▶ _TASK GOAL_: Copy out the article about the GTA 6 leaks word for word, from start to finish.

▶ _SOURCE EXCERPT_:
----------
As I’m sure you’re aware, GTA 6 leaked over the weekend. For some reason, it took Rockstar over 24 hours to confirm and then begin to take down the leaks, by which point anyone who wanted to had already seen them, either through downloading them personally or just looking on social media. Now that the dust has settled on GTA’s leaks though, it’s worth looking at how things could change from all this and, more importantly, how things probably won’t.

The scale of these leaks is unprecedented. Usually when things leak, it’s often just a YouTuber breaking their embargo to act like a big shot. It’s often stuff journalists know but have agreed not to report on, then when a YouTuber ‘breaks the story’ they become a bastion of good reporting, before going back to their usual content of reading out someone else’s work on camera. We saw this happen recently. These leaks are annoying for devs, sure, but it’s info they were just about to make public anyway. TheRealInsider’s downfall was telling us the Assassin’s Creed names three days before Ubisoft planned to tell everyone.

Related: Skate 4's Transparent Development Is A Welcome Break From Hype

If leaks ever are journo side, it’s usually “this game will/won’t be in today’s Nintendo Direct”, or “this game has been delayed”. The big leaks, such as gameplay footage and the like, are almost always either from influencers or closed alpha/beta tests. It feels like journalists and YouTubers are positioned against each other, but we don’t need to be. There are a lot of great content creators doing fantastic work in a space that allows for unique and personal media. But there’s also a bunch of people who claim to be the ‘real’ journalists, sitting in gifted Cyberpunk 2077 chairs and sipping from gifted Destiny water bottles while calling us shills, using our reporting as their content. The ‘leakers’, who are really just embargo breakers, are almost exclusively in this latter camp.

assassins-creed-project-red

The GTA leaks did not come from this of course, but instead a bona fide hack. Still, it’s important to remember the environment leaks swirl around in. Likewise, there’s the harassment to consider. The antidote to leaks is not to be tighter with your security, but to be more open.
----------
▶ _RECORDS PROVIDED_:
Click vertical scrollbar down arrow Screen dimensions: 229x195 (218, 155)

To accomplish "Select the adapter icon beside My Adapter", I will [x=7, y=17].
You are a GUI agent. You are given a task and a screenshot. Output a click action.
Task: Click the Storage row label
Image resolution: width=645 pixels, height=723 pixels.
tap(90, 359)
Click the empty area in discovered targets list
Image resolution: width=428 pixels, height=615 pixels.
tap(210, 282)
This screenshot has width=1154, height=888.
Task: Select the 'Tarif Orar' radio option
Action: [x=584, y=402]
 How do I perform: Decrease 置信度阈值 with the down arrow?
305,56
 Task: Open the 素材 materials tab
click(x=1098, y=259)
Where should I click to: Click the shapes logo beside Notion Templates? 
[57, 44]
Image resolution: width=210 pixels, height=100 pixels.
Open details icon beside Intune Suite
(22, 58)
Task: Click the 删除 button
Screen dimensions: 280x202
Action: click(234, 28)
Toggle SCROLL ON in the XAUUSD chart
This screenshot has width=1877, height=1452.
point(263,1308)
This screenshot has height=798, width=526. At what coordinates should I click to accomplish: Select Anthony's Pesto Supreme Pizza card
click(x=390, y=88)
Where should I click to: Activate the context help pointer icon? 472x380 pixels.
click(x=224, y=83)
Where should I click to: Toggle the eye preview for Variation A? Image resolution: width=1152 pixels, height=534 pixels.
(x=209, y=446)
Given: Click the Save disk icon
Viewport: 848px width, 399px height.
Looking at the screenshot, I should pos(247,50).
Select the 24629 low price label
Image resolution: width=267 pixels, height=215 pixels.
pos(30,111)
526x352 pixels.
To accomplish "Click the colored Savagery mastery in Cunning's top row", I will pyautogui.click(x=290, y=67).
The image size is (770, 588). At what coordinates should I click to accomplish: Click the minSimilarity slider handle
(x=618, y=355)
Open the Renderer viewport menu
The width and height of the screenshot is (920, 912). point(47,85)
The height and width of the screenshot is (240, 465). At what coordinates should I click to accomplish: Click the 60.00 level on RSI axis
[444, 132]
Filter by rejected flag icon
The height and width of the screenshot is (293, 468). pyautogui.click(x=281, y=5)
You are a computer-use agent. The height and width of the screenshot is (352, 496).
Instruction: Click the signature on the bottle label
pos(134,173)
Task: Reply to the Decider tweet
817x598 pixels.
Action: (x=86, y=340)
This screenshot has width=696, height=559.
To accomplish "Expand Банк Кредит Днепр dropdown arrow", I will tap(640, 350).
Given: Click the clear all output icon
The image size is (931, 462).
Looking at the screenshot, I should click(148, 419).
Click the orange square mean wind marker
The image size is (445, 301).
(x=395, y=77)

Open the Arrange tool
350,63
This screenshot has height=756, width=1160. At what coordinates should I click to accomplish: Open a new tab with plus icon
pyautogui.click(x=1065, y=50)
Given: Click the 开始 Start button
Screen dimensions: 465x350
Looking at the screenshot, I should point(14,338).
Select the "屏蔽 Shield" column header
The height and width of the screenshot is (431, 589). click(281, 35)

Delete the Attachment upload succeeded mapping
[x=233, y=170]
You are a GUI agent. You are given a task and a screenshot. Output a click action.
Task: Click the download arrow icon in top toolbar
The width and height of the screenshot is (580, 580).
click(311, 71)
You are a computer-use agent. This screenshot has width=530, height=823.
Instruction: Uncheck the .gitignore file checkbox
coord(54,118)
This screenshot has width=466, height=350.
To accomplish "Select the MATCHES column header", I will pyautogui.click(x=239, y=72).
----------
▶ _EXERCISE OUTPUT_:
As I’m sure you’re aware, GTA 6 leaked over the weekend. For some reason, it took Rockstar over 24 hours to confirm and then begin to take down the leaks, by which point anyone who wanted to had already seen them, either through downloading them personally or just looking on social media. Now that the dust has settled on GTA’s leaks though, it’s worth looking at how things could change from all this and, more importantly, how things probably won’t.

The scale of these leaks is unprecedented. Usually when things leak, it’s often just a YouTuber breaking their embargo to act like a big shot. It’s often stuff journalists know but have agreed not to report on, then when a YouTuber ‘breaks the story’ they become a bastion of good reporting, before going back to their usual content of reading out someone else’s work on camera. We saw this happen recently. These leaks are annoying for devs, sure, but it’s info they were just about to make public anyway. TheRealInsider’s downfall was telling us the Assassin’s Creed names three days before Ubisoft planned to tell everyone.

Related: Skate 4's Transparent Development Is A Welcome Break From Hype

If leaks ever are journo side, it’s usually “this game will/won’t be in today’s Nintendo Direct”, or “this game has been delayed”. The big leaks, such as gameplay footage and the like, are almost always either from influencers or closed alpha/beta tests. It feels like journalists and YouTubers are positioned against each other, but we don’t need to be. There are a lot of great content creators doing fantastic work in a space that allows for unique and personal media. But there’s also a bunch of people who claim to be the ‘real’ journalists, sitting in gifted Cyberpunk 2077 chairs and sipping from gifted Destiny water bottles while calling us shills, using our reporting as their content. The ‘leakers’, who are really just embargo breakers, are almost exclusively in this latter camp.

assassins-creed-project-red

The GTA leaks did not come from this of course, but instead a bona fide hack. Still, it’s important to remember the environment leaks swirl around in. Likewise, there’s the harassment to consider. The antidote to leaks is not to be tighter with your security, but to be more open.